Na Mohammeds dood kozen de belangrijkste Arabische leiders een nieuwe politiek en
geestelijk leider, de kalief. De eerste kaliefen breidden de islamitische staat in korte tijd
uit tot een groot Arabisch rijk. Ze onderwierpen met Arabische legers het Perzische rijk.
Omstreeks 650 viel de Arabische expansie stil door burgeroorlogen binnen het kalifaat.
De Omajjaden stichtten in de hoofdstad Damascus een erfelijke dynastie, waarbij de titel
en de positie van de kalief erfelijk werd. Het leidde tot opstanden van sjiieten die bloedig
werden onderdrukt. De sjiieten bleven een grote minderheid in de islam; de meeste
moslims zijn soennieten. Ze veroverden centraal-Azië, grote gebieden ten noorden van
het Arabische rijk, Noord-Afrika en delen in Europa.
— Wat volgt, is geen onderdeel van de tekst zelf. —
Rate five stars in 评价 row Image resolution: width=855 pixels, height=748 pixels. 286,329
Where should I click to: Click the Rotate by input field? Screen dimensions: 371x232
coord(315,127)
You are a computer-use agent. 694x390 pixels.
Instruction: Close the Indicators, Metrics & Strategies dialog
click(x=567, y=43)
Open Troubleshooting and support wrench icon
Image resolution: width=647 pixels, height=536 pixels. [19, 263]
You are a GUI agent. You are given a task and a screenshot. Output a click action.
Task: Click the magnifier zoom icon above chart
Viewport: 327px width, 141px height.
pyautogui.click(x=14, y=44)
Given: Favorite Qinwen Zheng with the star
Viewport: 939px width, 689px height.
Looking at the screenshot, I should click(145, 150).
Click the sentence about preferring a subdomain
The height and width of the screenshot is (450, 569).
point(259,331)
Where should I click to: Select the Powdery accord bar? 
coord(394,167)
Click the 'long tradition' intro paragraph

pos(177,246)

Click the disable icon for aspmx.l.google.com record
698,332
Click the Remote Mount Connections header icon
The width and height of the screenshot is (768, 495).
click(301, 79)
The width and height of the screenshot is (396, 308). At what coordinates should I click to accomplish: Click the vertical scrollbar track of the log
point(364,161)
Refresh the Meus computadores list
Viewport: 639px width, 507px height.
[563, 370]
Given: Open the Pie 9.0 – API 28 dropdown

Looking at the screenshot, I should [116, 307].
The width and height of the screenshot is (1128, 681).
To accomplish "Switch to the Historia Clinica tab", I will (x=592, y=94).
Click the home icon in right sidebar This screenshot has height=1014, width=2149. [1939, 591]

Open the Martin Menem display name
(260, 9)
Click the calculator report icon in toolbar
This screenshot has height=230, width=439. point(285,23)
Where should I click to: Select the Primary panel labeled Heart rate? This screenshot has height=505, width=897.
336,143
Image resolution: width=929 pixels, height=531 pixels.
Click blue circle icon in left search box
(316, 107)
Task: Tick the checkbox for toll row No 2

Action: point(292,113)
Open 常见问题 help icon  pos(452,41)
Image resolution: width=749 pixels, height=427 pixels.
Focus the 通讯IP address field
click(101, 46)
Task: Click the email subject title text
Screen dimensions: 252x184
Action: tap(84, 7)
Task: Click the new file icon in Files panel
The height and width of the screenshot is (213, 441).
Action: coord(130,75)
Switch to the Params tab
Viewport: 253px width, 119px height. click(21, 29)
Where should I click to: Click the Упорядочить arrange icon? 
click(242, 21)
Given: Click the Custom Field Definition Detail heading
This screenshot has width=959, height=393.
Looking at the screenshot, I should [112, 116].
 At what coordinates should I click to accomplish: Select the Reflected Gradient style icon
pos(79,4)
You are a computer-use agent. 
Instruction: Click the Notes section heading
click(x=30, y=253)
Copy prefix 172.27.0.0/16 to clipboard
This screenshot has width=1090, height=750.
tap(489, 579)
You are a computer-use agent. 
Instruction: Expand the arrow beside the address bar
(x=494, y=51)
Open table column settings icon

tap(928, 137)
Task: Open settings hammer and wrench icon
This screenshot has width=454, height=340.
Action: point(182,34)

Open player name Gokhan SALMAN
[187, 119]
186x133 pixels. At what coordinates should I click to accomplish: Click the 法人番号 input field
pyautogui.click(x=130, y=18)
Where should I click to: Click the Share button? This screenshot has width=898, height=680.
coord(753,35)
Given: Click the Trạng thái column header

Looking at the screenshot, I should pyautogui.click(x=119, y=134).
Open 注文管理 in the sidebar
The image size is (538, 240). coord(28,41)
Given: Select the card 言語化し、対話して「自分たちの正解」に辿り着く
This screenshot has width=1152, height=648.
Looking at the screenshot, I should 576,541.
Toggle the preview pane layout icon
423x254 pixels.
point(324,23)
Hoe kunnen de snelle Arabische
veroveringen worden verklaard? Belangrijk was dat het Perzische en Byzantijnse rijk
ernstig verzwakt waren, door een oorlog die ze tegen elkaar hadden gevoerd en hun
samenleving was ontwricht door een verschrikkelijke pestepidemie waardoor een groot
deel van het volk overleed. Arabieren konden daardoor toeslaan. Ze waren militair sterk,
onder meer doordat ze als nomaden gewend waren zich snel te verplaatsen op paarden en
kamelen en hadden ze hun verdeeldheid overwonnen. Ze streden voor hun godsdienst en
geloofden dat ze naar de hemel gingen als ze sneuvelden. Als ze overleefde maakte ze
kans op een rijke buit.
In 750 werd de Omajjaden Familie grotendeels vermoord door de Abbasiden Familie die
een nieuw kaliefen dynastie vestigde en de nieuwe hoofdstad Bagdad stichtte. Een
Omajjade vluchtte Cordoba, waar hij emir (vorst) werd van een onafhankelijk rijk. In de
10e eeuw riepen ook sjiieten een eigen kalifaat uit in Egypte, waar ze de hoofdstad Caïro
stichtten. Ook de rest van het Arabische rijk viel uiteen in kleinere staten, die werden
bestuurd door vorsten die zich emir of sultan noemden. Ondanks alle politieke
versnippering bleven de delen van de Arabisch wereld economisch en cultureel verbonden.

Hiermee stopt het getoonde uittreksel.